しかし、ソーシャルメディアの世界では、消費者に近いところのモノを作り供給している点で、BtoC企業群に入れることになります。同様に鉄道、航空などの交 通機関から銀行、保険に至るまで、消費者が日常生活で使うものもここに入ると考えてください。
マスメディアにCMなどをするため、誰にも知られている企業の多くがこのタイプですが、消費者に対するブランドイメージが大切になるのが特徴です。裏を返せば、顧客が個人であるため、イメージが違ったり求めた性能やサービスが提供されないと、クレームや不満となって現れやすいのがこのタイプの特徴です。
BtoB企業
Business to Businessの略で、企業から企業への商 取引をしている企業群です。お客さんが会社であり、個人ではありません。鉄鋼業や素材メーカー、商社や倉庫業から経営コンサルタントなどもここに位置します。
上で取り上げた自動車メーカーや服飾メーカーなども、ディーラーや小売店に卸しているため、BtoBに位置しますが、ソーシャルメディアの世界では、消費者がブランドとして認知しているモノはBtoCに位置づけるため、ここでは省きます。
BtoBの企業群は、お客様もまた企業であり、企業間の取引となるため、お客様の企業からみた企業イメージがより大切になります。

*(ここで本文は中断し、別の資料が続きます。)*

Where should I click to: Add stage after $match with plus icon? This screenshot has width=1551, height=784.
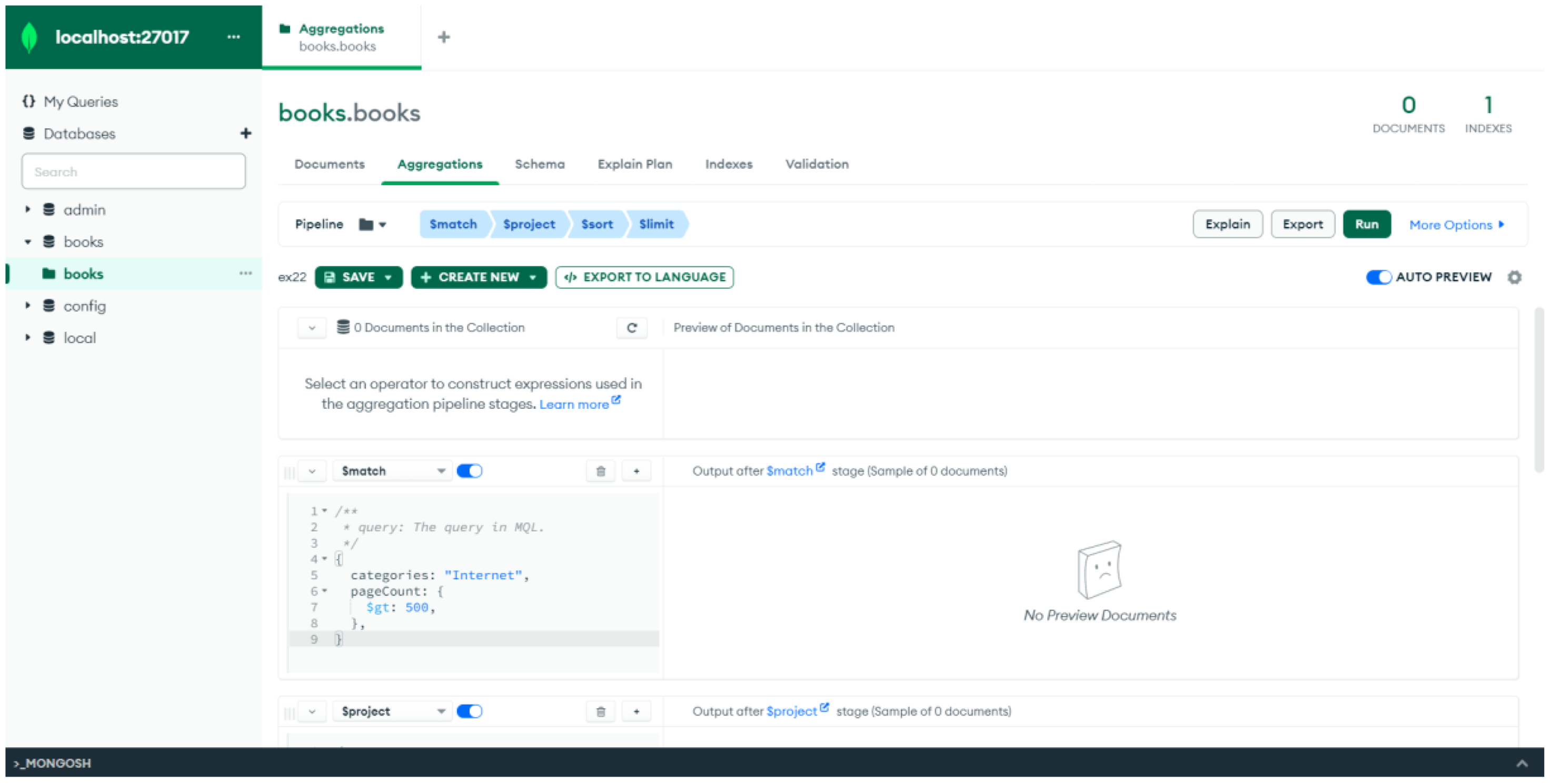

製品個々のイメージより、企業が継承している伝統や文化、企業ポリシーなどです。
公共団体(地方自治体)
企業がつくるポリシーとは明確に 区別する必要があります。というのも企業と異なり、営利活動ではなく、「規制」 と「サービス」の両面が行政の仕事だからです。
組織で働く人は社員ではなく職員と呼ぶように、より社会性、公共性が求められ、何人に対しても平等に接する、企業を業者と呼び区別して、より職員の仕事への倫理性を求められます。行政指導はその点で規制に基づいて行われます。
一方、住民サービスを行うのもまた職員であり、広く住民の声を聴く「広報公聴」というセクションが用意されていることからもわかるように、行き届いた行政サービスをするためには、職員一人一人が住民の声に耳を傾ける「傾聴の態度」対応が必要になります。
学校・病院
企業や公共団体と違うのは、組織に属する人に、先生、職員、そして学生・患者という関係がある点です。外部の力は働きにくい特別 権力関係であり、内部の主従関係、先生と生徒、先生と患者という特殊な関係で構成されます。
こうした組織で重要になるのは、各々の立場でソーシャルメディアにどう接するか、という点です。先生には「職業倫理」、生徒や患者には「間違った使い方をしない」ことをポリシーに盛り込む必要があります。また特に重要なのことは、「個人のプライバシー」をどう守るか、という点も厳しく求められます。